Directions. Please turn every line of the rows below into a JSON list of strings, one string per line, and leave out any blank lines.

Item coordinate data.
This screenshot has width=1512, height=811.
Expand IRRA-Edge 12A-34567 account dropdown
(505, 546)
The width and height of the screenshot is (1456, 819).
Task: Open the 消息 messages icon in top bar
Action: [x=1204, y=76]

Right answer.
[
  "This screenshot has width=1512, height=811.",
  "Expand IRRA-Edge 12A-34567 account dropdown",
  "(505, 546)",
  "The width and height of the screenshot is (1456, 819).",
  "Task: Open the 消息 messages icon in top bar",
  "Action: [x=1204, y=76]"
]